Passage provided =>
Start of Block
BASIC BISCUIT DOUGH WITH VARIATIONS

Many moons ago, the Your Family magazine provided a basic biscuit dough recipe that we used as our go to for every variation of biscuits.
I lost this recipe when my recipe books went missing from the farm in Weenen.
Happily, while cleaning out old files, it has resurfaced as a picture I clearly sent to someone on Whatsapp ages ago.
Here it is for posterity.

  • 100 g icing sugar
  • 350 g baking margarine or half butter, half margarine
  • 5 ml vanilla essence
  • 250 g cake flour
  • 100 g cornflour
Mix everything together till smooth. Add any of the variations for different cookies.

Roll out 5 cm thick, cut shapes and bake 12 – 15 minute at 180ºC.

Variations:
Most variations require the addition of 100 g cake flour first.
End of Block
Request 1 => In the biscuit dough recipe, shorten the paragraph beginning "Many moons ago" while keeping its main facts.
Request 2 => Carry on the biscuit dough recipe from its last line by writing out some of the variations.

Extracted records =>
Start of Block
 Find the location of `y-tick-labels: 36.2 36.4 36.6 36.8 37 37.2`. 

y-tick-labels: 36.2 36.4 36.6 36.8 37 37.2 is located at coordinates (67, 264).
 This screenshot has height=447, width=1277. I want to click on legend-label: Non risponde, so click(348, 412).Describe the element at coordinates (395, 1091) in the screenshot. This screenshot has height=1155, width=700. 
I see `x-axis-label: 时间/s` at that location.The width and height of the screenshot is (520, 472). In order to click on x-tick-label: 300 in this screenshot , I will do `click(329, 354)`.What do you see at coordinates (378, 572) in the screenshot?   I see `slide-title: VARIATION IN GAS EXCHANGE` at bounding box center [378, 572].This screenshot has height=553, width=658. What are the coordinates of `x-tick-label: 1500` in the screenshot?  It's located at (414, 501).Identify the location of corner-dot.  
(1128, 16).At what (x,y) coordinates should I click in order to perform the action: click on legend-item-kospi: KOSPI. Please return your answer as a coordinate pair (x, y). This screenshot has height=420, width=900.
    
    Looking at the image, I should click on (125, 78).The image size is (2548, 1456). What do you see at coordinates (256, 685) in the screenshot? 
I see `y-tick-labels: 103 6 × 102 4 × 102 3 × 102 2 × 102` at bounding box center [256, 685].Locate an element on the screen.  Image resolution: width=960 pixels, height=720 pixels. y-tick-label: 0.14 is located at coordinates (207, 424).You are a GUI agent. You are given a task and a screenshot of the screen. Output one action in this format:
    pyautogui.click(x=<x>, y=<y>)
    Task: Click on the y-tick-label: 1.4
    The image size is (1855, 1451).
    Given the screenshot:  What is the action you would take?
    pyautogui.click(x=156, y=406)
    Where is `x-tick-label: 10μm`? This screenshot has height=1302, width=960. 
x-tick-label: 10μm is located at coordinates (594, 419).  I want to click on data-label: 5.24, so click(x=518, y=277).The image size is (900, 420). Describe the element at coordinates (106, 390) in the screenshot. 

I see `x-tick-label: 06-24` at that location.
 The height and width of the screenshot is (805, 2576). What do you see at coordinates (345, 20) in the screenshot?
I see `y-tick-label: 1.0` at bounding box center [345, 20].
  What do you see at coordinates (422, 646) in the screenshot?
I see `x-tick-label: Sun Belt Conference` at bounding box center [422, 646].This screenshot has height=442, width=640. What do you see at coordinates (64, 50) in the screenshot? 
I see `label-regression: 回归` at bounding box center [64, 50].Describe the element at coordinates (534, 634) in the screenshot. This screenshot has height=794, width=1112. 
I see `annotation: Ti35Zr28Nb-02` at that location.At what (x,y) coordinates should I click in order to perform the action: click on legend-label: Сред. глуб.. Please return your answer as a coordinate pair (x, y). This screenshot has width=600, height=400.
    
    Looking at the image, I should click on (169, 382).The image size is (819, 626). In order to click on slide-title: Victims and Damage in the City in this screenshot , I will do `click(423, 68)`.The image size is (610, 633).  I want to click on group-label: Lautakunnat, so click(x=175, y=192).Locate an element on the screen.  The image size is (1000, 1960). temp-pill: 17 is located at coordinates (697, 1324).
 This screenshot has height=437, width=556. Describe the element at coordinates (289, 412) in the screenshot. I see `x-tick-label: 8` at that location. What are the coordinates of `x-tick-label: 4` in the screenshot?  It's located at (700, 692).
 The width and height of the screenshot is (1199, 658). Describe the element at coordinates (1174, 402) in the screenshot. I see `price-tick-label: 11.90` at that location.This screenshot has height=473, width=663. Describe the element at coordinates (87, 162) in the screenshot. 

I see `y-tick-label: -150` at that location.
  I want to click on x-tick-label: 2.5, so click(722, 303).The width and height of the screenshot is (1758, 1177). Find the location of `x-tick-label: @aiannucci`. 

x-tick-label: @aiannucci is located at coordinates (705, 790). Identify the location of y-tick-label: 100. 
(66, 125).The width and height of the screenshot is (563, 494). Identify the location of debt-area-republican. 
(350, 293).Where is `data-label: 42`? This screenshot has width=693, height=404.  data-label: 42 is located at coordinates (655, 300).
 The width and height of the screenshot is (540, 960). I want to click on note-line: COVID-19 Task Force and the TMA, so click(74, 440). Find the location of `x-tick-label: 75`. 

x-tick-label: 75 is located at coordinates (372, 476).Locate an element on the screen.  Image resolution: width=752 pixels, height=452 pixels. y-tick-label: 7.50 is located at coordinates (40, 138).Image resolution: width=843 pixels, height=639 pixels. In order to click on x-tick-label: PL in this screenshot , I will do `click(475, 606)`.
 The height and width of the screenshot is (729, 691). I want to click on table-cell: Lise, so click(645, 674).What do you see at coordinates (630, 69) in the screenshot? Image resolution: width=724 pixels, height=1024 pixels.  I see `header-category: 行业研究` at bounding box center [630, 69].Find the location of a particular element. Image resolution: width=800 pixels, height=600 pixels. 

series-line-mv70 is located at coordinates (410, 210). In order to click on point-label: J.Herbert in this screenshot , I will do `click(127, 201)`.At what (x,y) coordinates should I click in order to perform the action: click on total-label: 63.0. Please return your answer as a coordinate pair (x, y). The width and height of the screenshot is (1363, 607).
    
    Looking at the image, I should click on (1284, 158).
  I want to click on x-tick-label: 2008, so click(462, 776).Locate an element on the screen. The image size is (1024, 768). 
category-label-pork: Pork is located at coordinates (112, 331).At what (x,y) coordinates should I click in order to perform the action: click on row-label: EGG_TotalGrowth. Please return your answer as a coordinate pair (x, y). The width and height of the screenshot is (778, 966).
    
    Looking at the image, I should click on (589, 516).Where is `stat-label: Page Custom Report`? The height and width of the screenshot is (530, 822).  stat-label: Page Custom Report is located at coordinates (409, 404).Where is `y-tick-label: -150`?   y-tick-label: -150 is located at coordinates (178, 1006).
End of Block
Exercise answer 1 => Long ago, a basic biscuit dough recipe from Your Family magazine became my standard for every kind of biscuit. I lost it when my recipe books went missing from the farm in Weenen. It turned up again while I was clearing out old files, as a picture I had once sent someone on Whatsapp, so I'm recording it here for posterity.

Exercise answer 2 =>
Pecan nut wheels: Add 100 g cake flour, top with pecan half.  Cool and drizzle with chocolate.
Cocolate cookies: Add 100 g of cocoa, no extra flour.
Coconut cookies:  Add 50 g cake flour and 100 g shredded coconut.
Cherrie slices: Add 1 cup of chopped cherries and 100 g cake flour.
Almond slices: Add 100 g cake flour and 100 g chopped almonds and 5 ml almond essence instead of vanilla.

You can form all these variations into log shapes, chill in the fridge and then just cut, slices and bake.